- **Action item**
Up to and including the line with "Given: Click the", copy the records below exactly from their first line.

- **Exercise data**
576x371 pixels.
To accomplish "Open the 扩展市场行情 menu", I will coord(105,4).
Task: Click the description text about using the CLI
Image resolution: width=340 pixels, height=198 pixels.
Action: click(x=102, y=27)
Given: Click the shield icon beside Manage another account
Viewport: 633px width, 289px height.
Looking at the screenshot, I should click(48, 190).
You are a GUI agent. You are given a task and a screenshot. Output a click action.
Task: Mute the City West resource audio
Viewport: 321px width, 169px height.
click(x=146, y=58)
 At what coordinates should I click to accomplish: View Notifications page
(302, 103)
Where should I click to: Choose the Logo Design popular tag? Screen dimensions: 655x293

- **Exercise solution**
576x371 pixels.
To accomplish "Open the 扩展市场行情 menu", I will coord(105,4).
Task: Click the description text about using the CLI
Image resolution: width=340 pixels, height=198 pixels.
Action: click(x=102, y=27)
Given: Click the shield icon beside Manage another account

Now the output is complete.